On the Importance of Firth Bias Reduction in Few-Shot Classification

Authors: Saba Ghaffari, Ehsan Saleh, David Forsyth, Yu-Xiong Wang

ICLR 2022 | Conference PDF | Archive PDF | Plain Text | LLM Run Details

Reproducibility Variable Result LLM Response
Research Type Experimental In this work, we demonstrate the effectiveness of Firth bias reduction in few-shot classification. Theoretically, Firth bias reduction removes the O(N 1) first order term from the small-sample bias of the Maximum Likelihood Estimator. Here we show that the general Firth bias reduction technique simplifies to encouraging uniform class assignment probabilities for multinomial logistic classification, and almost has the same effect in cosine classifiers. We derive an easy-to-implement optimization objective for Firth penalized multinomial logistic and cosine classifiers, which is equivalent to penalizing the cross-entropy loss with a KL-divergence between the uniform label distribution and the predictions. Then, we empirically evaluate that it is consistently effective across the board for few-shot image classification, regardless of (1) the feature representations from different backbones, (2) the number of samples per class, and (3) the number of classes. Furthermore, we demonstrate the effectiveness of Firth bias reduction on cross-domain and imbalanced data settings.
Researcher Affiliation Academia Saba Ghaffari Ehsan Saleh David A. Forsyth Yu-Xiong Wang Department of Computer Science, University of Illinois Urbana-Champaign {sabag2, ehsans2, daf, yxw}@illinois.edu
Pseudocode No The paper provides mathematical derivations and descriptions of the method but does not include any explicitly labeled pseudocode or algorithm blocks.
Open Source Code Yes Our implementation is available at https://github.com/ehsansaleh/firth_bias_reduction.

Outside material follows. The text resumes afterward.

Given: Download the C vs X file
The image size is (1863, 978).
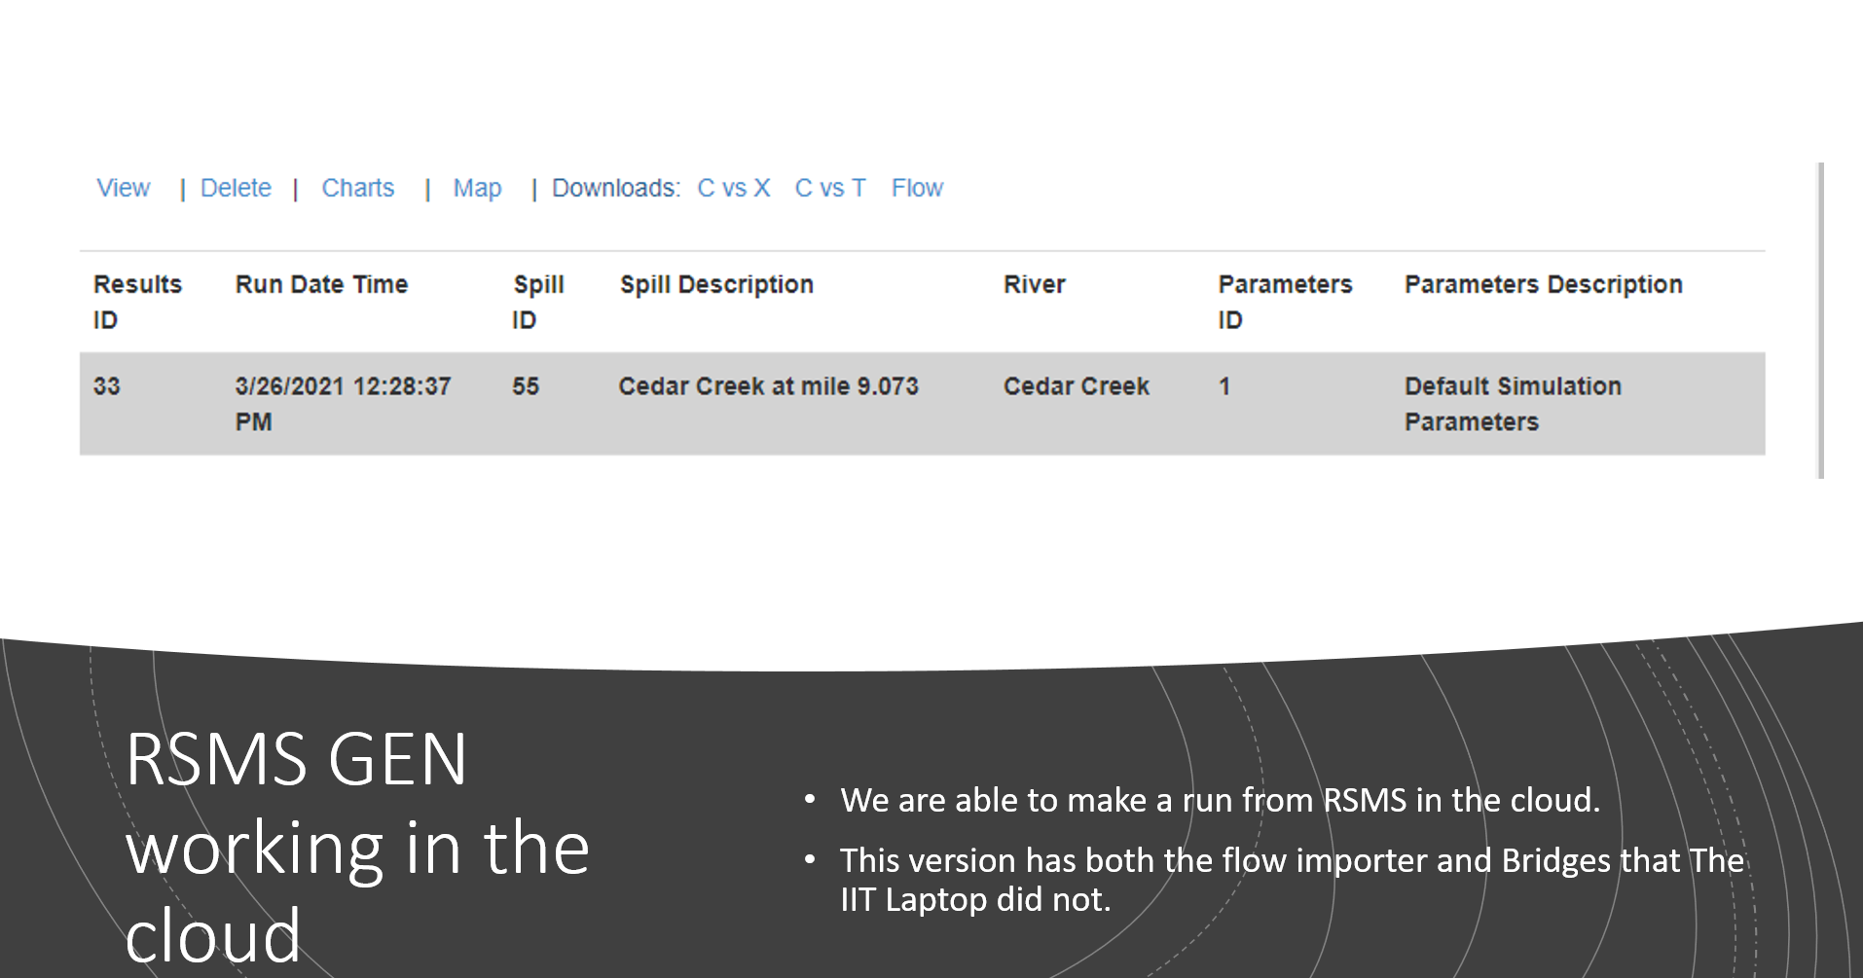Looking at the screenshot, I should (x=734, y=188).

Open Datasets Yes Datasets: We perform experiments on four widely-used and publicly available benchmarks: mini Image Net (Vinyals et al., 2016), CIFAR-FS (Bertinetto et al., 2019), tiered-Image Net (Ren et al., 2018), and CUB (Wah et al., 2011).
Dataset Splits Yes Each dataset consists of non-overlapping base, validation, and novel classes. Following the standard practice (Chen et al., 2019), we train feature backbones on base classes, cross-validate bias reduction coefficients on validation classes, and train classifiers and measure test accuracy over multiple trials on novel classes. ... We split the validation and novel classes into 90% training and 10% held-out for accuracy evaluation.

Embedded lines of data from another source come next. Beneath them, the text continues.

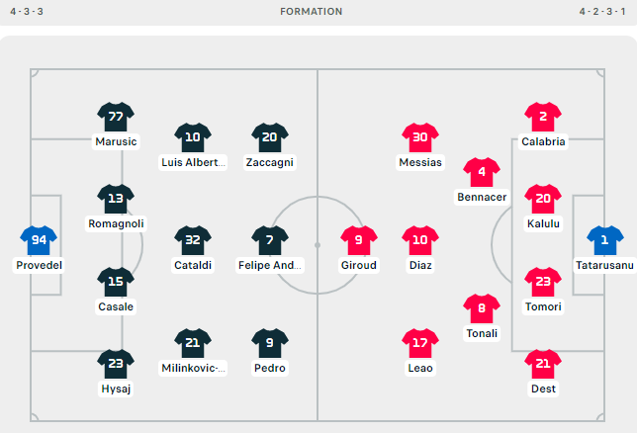Open Tonali's number 8 jersey icon
This screenshot has height=433, width=637.
tap(482, 308)
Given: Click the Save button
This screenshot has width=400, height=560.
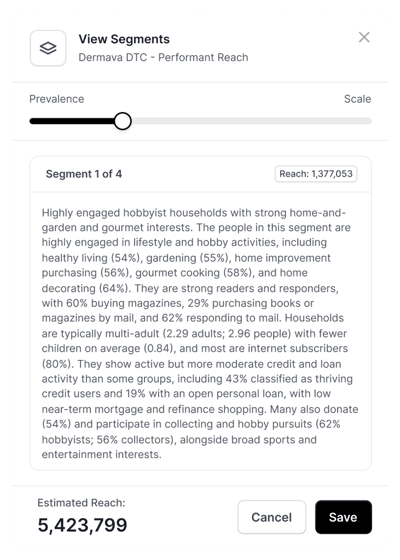Looking at the screenshot, I should (343, 517).
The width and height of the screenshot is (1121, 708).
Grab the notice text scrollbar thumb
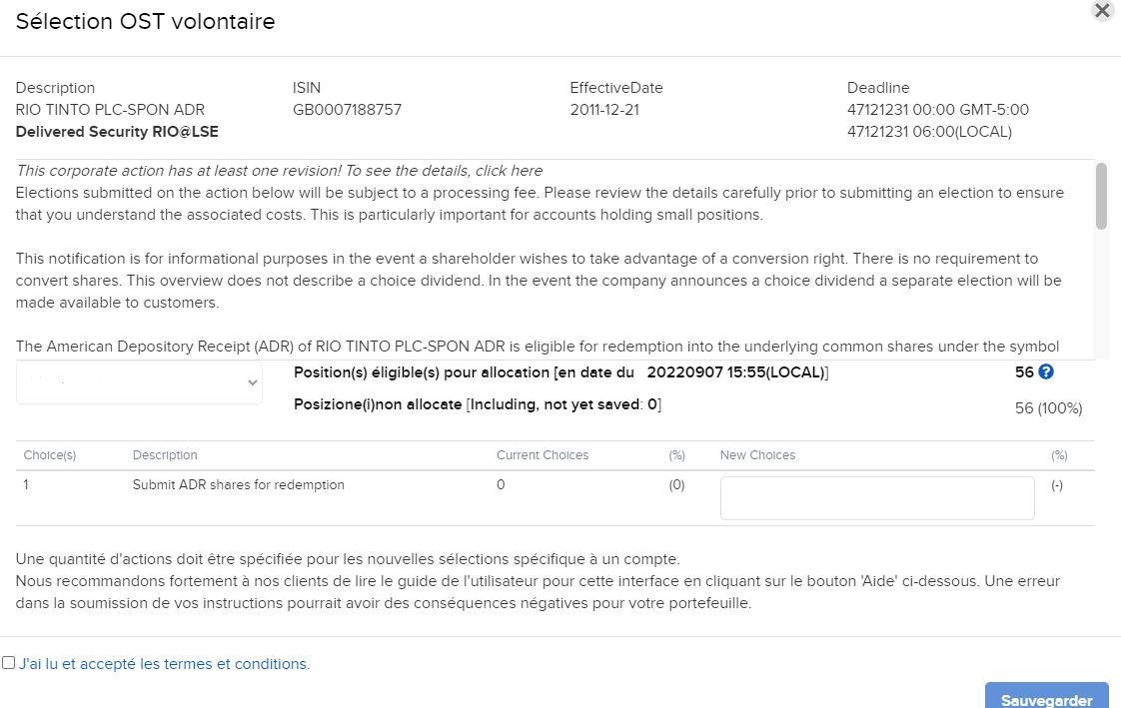[x=1101, y=197]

Hardware Specification Yes Overall, this work consumed more than 32 CPU years and one Nvidia V-100 GPU year from the NSF-funded resource allocations in the course of its analysis. Also, this work made use of the Illinois Campus Cluster, a computing resource that is operated by the Illinois Campus Cluster Program (ICCP) in conjunction with the National Center for Supercomputing Applications (NCSA) and is supported by funds from the University of Illinois Urbana-Champaign.
Software Dependencies No The paper mentions using a 'simple pipeline in the Pytorch library example' but does not specify version numbers for PyTorch or any other software dependencies.
Experiment Setup Yes Table A3: Experimental settings used for the standard backbone experiments. The table is partitioned into 5 sections, where the first section shows the global hyper-parameters used in all standard backbone experiments. ... Learning Rate 0.005, Mini-batch Size 10, Number of Classes 16, Optimizer SGD, Train-Heldout Splits 90%-10%, Number of Epochs 400.